● Records to use:
>>

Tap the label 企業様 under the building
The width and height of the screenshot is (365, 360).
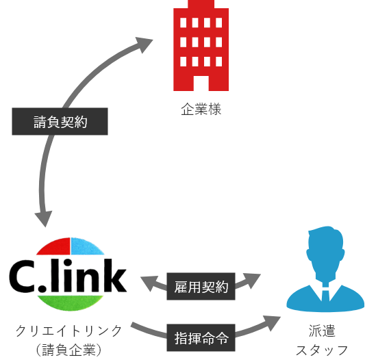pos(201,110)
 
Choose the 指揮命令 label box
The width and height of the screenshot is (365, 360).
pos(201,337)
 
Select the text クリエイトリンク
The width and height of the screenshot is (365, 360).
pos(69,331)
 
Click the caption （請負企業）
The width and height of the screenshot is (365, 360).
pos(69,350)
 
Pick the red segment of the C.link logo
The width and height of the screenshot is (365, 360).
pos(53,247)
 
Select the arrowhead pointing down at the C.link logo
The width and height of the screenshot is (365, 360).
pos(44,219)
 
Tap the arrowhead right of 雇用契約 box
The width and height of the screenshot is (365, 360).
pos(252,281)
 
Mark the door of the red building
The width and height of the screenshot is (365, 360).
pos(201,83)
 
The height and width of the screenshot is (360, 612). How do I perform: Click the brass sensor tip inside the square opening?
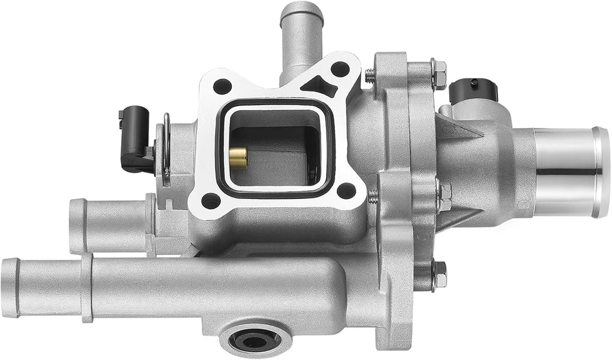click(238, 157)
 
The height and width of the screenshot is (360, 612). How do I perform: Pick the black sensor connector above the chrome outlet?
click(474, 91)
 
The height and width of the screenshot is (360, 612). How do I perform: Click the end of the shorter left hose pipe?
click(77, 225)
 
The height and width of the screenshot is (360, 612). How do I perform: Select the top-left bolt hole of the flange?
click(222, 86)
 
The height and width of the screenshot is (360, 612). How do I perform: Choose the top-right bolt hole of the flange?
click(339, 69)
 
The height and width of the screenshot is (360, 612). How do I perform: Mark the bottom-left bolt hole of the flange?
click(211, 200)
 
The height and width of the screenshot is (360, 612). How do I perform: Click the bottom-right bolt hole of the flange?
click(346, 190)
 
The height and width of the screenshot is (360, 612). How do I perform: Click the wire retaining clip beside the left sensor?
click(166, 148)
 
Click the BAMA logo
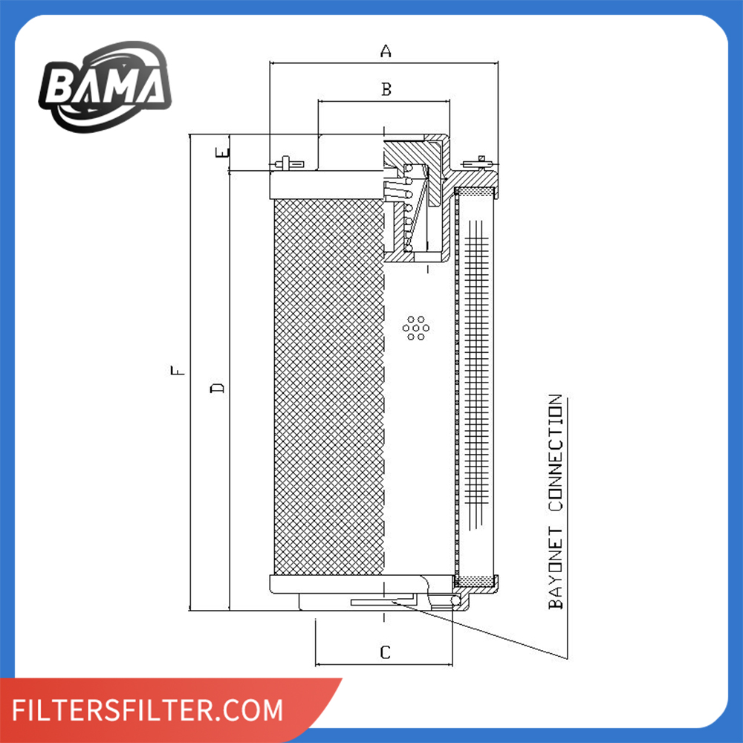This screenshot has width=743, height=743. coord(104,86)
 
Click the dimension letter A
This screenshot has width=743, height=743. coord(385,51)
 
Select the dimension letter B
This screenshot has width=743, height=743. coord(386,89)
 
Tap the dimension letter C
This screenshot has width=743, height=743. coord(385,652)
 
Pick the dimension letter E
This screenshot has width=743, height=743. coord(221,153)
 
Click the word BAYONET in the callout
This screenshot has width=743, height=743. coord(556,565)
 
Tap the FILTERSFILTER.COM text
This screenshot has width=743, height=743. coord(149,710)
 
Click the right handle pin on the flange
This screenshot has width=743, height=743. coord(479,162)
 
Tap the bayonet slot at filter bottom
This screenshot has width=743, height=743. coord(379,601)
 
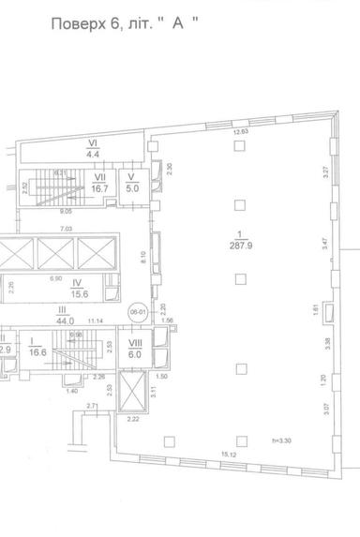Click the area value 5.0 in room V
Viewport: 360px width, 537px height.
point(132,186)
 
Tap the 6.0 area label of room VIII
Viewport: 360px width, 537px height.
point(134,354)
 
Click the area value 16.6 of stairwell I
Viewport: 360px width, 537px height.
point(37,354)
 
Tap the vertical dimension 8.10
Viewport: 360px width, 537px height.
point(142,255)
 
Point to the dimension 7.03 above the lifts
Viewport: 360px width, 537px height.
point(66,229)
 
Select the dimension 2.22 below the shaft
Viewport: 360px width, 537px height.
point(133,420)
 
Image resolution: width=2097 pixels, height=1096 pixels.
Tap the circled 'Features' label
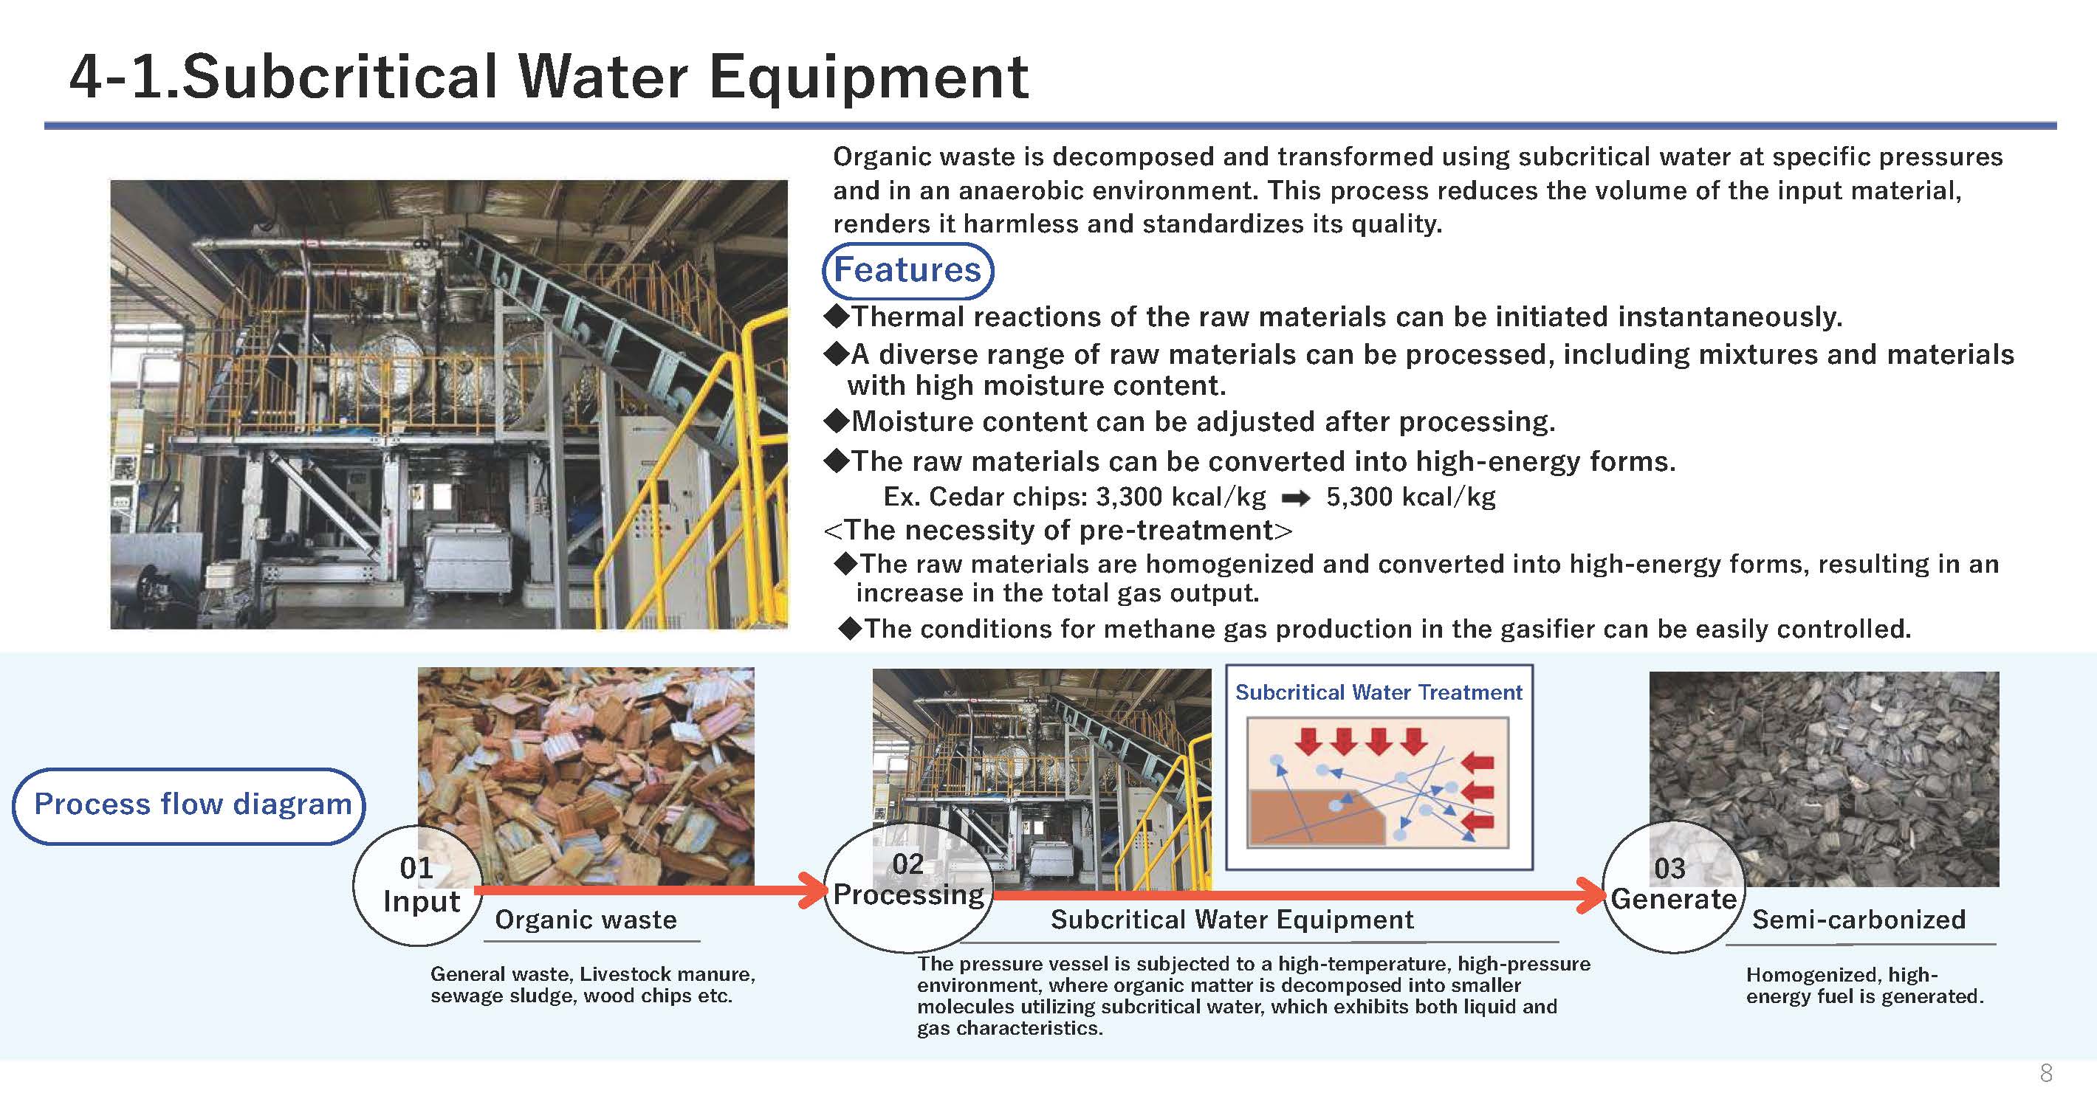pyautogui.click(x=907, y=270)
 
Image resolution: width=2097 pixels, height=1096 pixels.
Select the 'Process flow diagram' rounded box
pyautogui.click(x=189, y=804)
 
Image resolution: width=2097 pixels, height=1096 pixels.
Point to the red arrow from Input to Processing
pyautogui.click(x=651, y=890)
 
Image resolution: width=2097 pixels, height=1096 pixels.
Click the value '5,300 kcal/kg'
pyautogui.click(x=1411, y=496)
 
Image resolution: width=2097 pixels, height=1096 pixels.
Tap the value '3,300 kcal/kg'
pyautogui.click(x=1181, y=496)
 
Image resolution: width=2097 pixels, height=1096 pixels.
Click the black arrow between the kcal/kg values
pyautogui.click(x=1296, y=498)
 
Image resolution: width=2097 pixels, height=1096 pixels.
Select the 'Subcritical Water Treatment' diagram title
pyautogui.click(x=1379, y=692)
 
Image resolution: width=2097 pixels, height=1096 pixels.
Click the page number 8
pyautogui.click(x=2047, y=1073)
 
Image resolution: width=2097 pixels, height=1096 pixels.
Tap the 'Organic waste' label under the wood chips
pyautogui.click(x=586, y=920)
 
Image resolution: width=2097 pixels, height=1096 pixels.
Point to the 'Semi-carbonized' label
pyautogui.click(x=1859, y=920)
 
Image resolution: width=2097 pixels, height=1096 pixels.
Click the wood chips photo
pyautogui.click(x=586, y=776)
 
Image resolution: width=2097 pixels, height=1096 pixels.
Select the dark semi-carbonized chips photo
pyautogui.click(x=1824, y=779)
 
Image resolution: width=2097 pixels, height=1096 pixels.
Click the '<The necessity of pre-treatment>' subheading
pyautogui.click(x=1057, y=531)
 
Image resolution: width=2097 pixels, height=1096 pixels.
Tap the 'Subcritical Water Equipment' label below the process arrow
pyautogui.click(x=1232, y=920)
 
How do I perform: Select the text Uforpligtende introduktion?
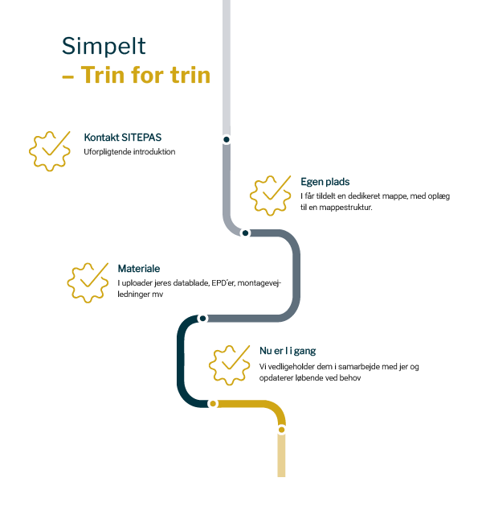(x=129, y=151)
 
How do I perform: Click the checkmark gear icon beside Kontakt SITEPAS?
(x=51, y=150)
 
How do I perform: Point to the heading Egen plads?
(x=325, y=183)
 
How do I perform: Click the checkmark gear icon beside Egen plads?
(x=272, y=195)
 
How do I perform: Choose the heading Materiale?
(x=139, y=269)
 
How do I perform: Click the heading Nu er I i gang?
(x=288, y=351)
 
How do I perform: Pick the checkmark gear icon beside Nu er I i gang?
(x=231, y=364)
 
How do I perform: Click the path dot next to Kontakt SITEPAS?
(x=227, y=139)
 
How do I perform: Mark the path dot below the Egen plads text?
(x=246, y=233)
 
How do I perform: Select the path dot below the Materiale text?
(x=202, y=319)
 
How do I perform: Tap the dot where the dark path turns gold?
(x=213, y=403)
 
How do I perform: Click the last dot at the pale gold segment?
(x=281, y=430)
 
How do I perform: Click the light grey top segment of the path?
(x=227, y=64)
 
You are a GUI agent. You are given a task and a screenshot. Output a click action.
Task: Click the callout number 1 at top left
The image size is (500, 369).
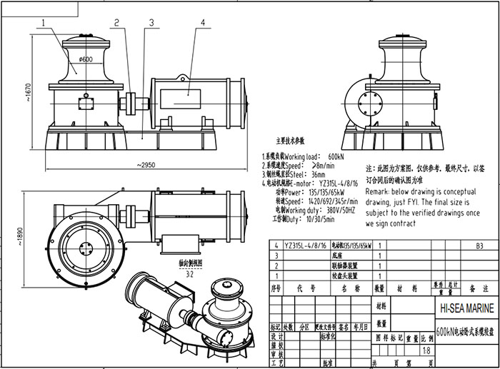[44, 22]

<<

● Work required: Rewrite all of the data above, replacing "How do I perform" with "How can I do" and leaving everything else unchanged. Omit the pictures from your answer.

● Answer to this problem:
Tap the label 企業様 under the building
The width and height of the screenshot is (365, 360).
pos(201,110)
 
Choose the 指揮命令 label box
The width and height of the screenshot is (365, 360).
pos(201,337)
 
Select the text クリエイトリンク
The width and height of the screenshot is (365, 360).
pos(69,331)
 
Click the caption （請負企業）
The width and height of the screenshot is (365, 360).
pos(69,350)
 
Pick the red segment of the C.link logo
The width and height of the screenshot is (365, 360).
pos(53,247)
 
Select the arrowhead pointing down at the C.link logo
The width and height of the screenshot is (365, 360).
pos(44,219)
 
Tap the arrowhead right of 雇用契約 box
The width and height of the screenshot is (365, 360).
pos(252,281)
 
Mark the door of the red building
The width and height of the screenshot is (365, 360).
pos(201,83)
 
The height and width of the screenshot is (360, 612). How can I do: Click the brass sensor tip inside the square opening?
click(238, 157)
 
The height and width of the screenshot is (360, 612). How can I do: Pick the black sensor connector above the chrome outlet?
click(474, 91)
 
The height and width of the screenshot is (360, 612). How can I do: Click the end of the shorter left hose pipe?
click(77, 225)
 
The height and width of the screenshot is (360, 612). How can I do: Select the top-left bolt hole of the flange?
click(222, 86)
 
The height and width of the screenshot is (360, 612). How can I do: Choose the top-right bolt hole of the flange?
click(339, 69)
 
The height and width of the screenshot is (360, 612). How can I do: Mark the bottom-left bolt hole of the flange?
click(211, 200)
 
The height and width of the screenshot is (360, 612). How can I do: Click the bottom-right bolt hole of the flange?
click(346, 190)
 
The height and width of the screenshot is (360, 612). How can I do: Click the wire retaining clip beside the left sensor?
click(166, 148)
 
Click the BAMA logo
This screenshot has width=743, height=743. coord(104,86)
 
Click the dimension letter A
This screenshot has width=743, height=743. coord(385,51)
 
Select the dimension letter B
This screenshot has width=743, height=743. coord(386,89)
 
Tap the dimension letter C
This screenshot has width=743, height=743. coord(385,652)
 
Pick the dimension letter E
This screenshot has width=743, height=743. coord(221,153)
 
Click the word BAYONET in the callout
This screenshot has width=743, height=743. coord(556,565)
 
Tap the FILTERSFILTER.COM text
This screenshot has width=743, height=743. coord(149,710)
 
Click the right handle pin on the flange
This screenshot has width=743, height=743. coord(479,162)
 
Tap the bayonet slot at filter bottom
This screenshot has width=743, height=743. coord(379,601)
 
Click the area value 5.0 in room V
Viewport: 360px width, 537px height.
point(132,186)
 
Tap the 6.0 area label of room VIII
Viewport: 360px width, 537px height.
point(134,354)
 
Click the area value 16.6 of stairwell I
Viewport: 360px width, 537px height.
point(37,354)
 
Tap the vertical dimension 8.10
Viewport: 360px width, 537px height.
point(142,255)
 
Point to the dimension 7.03 above the lifts
Viewport: 360px width, 537px height.
point(66,229)
 
Select the dimension 2.22 below the shaft
Viewport: 360px width, 537px height.
point(133,420)
 
Image resolution: width=2097 pixels, height=1096 pixels.
Tap the circled 'Features' label
pyautogui.click(x=907, y=270)
 
Image resolution: width=2097 pixels, height=1096 pixels.
Select the 'Process flow diagram' rounded box
pyautogui.click(x=189, y=804)
 
Image resolution: width=2097 pixels, height=1096 pixels.
Point to the red arrow from Input to Processing
pyautogui.click(x=651, y=890)
 
Image resolution: width=2097 pixels, height=1096 pixels.
Click the value '5,300 kcal/kg'
pyautogui.click(x=1411, y=496)
 
Image resolution: width=2097 pixels, height=1096 pixels.
Tap the value '3,300 kcal/kg'
pyautogui.click(x=1181, y=496)
 
Image resolution: width=2097 pixels, height=1096 pixels.
Click the black arrow between the kcal/kg values
pyautogui.click(x=1296, y=498)
 
Image resolution: width=2097 pixels, height=1096 pixels.
Select the 'Subcritical Water Treatment' diagram title
pyautogui.click(x=1379, y=692)
 
Image resolution: width=2097 pixels, height=1096 pixels.
Click the page number 8
pyautogui.click(x=2047, y=1073)
 
Image resolution: width=2097 pixels, height=1096 pixels.
Tap the 'Organic waste' label under the wood chips
pyautogui.click(x=586, y=920)
 
Image resolution: width=2097 pixels, height=1096 pixels.
Point to the 'Semi-carbonized' label
pyautogui.click(x=1859, y=920)
 
Image resolution: width=2097 pixels, height=1096 pixels.
Click the wood chips photo
pyautogui.click(x=586, y=776)
 
Image resolution: width=2097 pixels, height=1096 pixels.
Select the dark semi-carbonized chips photo
pyautogui.click(x=1824, y=779)
 
Image resolution: width=2097 pixels, height=1096 pixels.
Click the '<The necessity of pre-treatment>' subheading
pyautogui.click(x=1057, y=531)
 
Image resolution: width=2097 pixels, height=1096 pixels.
Tap the 'Subcritical Water Equipment' label below the process arrow
pyautogui.click(x=1232, y=920)
 
How can I do: Select the text Uforpligtende introduktion?
(x=129, y=151)
 
How can I do: Click the checkmark gear icon beside Kontakt SITEPAS?
(x=51, y=150)
 
How can I do: Point to the heading Egen plads?
(x=325, y=183)
 
How can I do: Click the checkmark gear icon beside Egen plads?
(x=272, y=195)
 
How can I do: Choose the heading Materiale?
(x=139, y=269)
 
How can I do: Click the heading Nu er I i gang?
(x=288, y=351)
 
How can I do: Pick the checkmark gear icon beside Nu er I i gang?
(x=231, y=364)
 
How can I do: Click the path dot next to Kontakt SITEPAS?
(x=227, y=139)
 
How can I do: Mark the path dot below the Egen plads text?
(x=246, y=233)
 
How can I do: Select the path dot below the Materiale text?
(x=202, y=319)
 
How can I do: Tap the dot where the dark path turns gold?
(x=213, y=403)
 
How can I do: Click the last dot at the pale gold segment?
(x=281, y=430)
 
How can I do: Click the light grey top segment of the path?
(x=227, y=64)
 
You are a GUI agent. You are given a task and a screenshot. Output a click action.
Task: Click the callout number 1 at top left
The image size is (500, 369).
[44, 22]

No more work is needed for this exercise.